There are those who view that India could benefit economically from the Chinese’ presence in Sri Lanka. Instead of sending a thank you note to China, India is complaining about Beijing’s presence in Sri Lanka, raising security concerns says Nilanthi Samaranayake, strategic studies analyst, CNA, a non-profit research organization in the Washington area.


Chinese investments and aids have supported multiple housing projects, a power plant, a bridge, water apartment complex, hospital and sewage treatment plants, hotels and airlines.  Chinese loans for upgrade of the international airport was valued around US$830 million. Cost of the and bridge near the airport was around US$400 million. In addition, the government has given a sovereign guarantee for a US$370 million Chinese loan. The IMF and World Bank say the projects have the capacity to transform the Maldivian economy. Finance Minister Ahmed Munavvar has told parliament that public debt will be around MVR43 billion or 60 percent of GDP at the end of 2018.

A bigger airport would mean more visitors and higher revenues from green tax, GST and airport charges. The increased revenue would be used to repay Chinese debts. Therefore, Maldives in not likely to become a victim of debt-trap.

Situation in Maldives is not like that in Sri Lanka. In Sri Lanka the Hambantota port services only one ship a day and the Matalle Rajapaksa International Airport services one flight a day. That is why Sri Lanka was not able to service its debts.

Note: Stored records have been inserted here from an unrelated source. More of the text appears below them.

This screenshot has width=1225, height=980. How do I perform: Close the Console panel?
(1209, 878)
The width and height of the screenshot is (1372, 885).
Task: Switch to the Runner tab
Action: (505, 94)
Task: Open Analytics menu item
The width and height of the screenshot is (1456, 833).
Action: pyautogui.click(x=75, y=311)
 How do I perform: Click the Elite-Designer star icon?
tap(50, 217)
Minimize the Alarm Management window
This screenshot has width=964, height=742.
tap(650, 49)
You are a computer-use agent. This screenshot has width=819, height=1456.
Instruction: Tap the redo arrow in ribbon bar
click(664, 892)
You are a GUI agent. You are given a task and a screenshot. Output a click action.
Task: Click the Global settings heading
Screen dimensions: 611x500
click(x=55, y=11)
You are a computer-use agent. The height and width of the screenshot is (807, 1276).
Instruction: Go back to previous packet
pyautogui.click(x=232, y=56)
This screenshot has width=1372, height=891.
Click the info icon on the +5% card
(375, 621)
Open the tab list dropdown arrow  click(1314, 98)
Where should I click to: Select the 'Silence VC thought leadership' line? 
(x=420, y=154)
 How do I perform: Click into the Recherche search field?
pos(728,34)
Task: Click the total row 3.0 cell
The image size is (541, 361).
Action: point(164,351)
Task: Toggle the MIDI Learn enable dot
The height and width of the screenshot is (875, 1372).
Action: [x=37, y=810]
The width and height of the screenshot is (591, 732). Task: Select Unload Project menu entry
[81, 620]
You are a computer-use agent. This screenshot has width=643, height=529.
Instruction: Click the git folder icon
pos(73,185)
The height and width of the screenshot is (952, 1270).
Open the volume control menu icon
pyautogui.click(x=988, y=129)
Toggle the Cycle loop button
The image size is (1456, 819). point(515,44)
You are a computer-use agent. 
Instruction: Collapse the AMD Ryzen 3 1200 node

Bilateral relations between India and Maldives are on the brink once again as the deadline for India to withdraw its two helicopters has passed and the issue of visas for thousands of Indian job-seekers remains unresolved. Maldives has refused to extend visas of 26 Indian Navy personnel and wants India to take back the two Advanced Light Helicopter gifted by India for border patrol.

Immigration authorities also have not issued work permits for 2000 Indian job applicants. In another snub Maldives state electricity company, Stelco, has signed a MOU with Pakistan for cooperation in “institution-building” activities. It is not clear why Male wants to get technical expertise from Pakistan which is heavily reliant on Beijing’s expertise and resources for its power infrastructure.

Maldives has not accepted India’s proposal for deploying a Dornier surveillance aircraft on its territory because of an offer of a similar aircraft from Pakistan. This aircraft offer will enable Pakistan to develop covert intelligence programs which will target India and will enable it to share the intelligence gathered with China.

Maldives President Yameen is trying to warm up to Pakistan and China, in an attempt to undermine Indian influence in Maldives.

China has orchestrated a divide and rule policy by isolating India from neighbouring states of Maldives, Pakistan, Bangladesh, Bhutan, Nepal and Sri Lanka and in this game, Maldives is just only a pawn.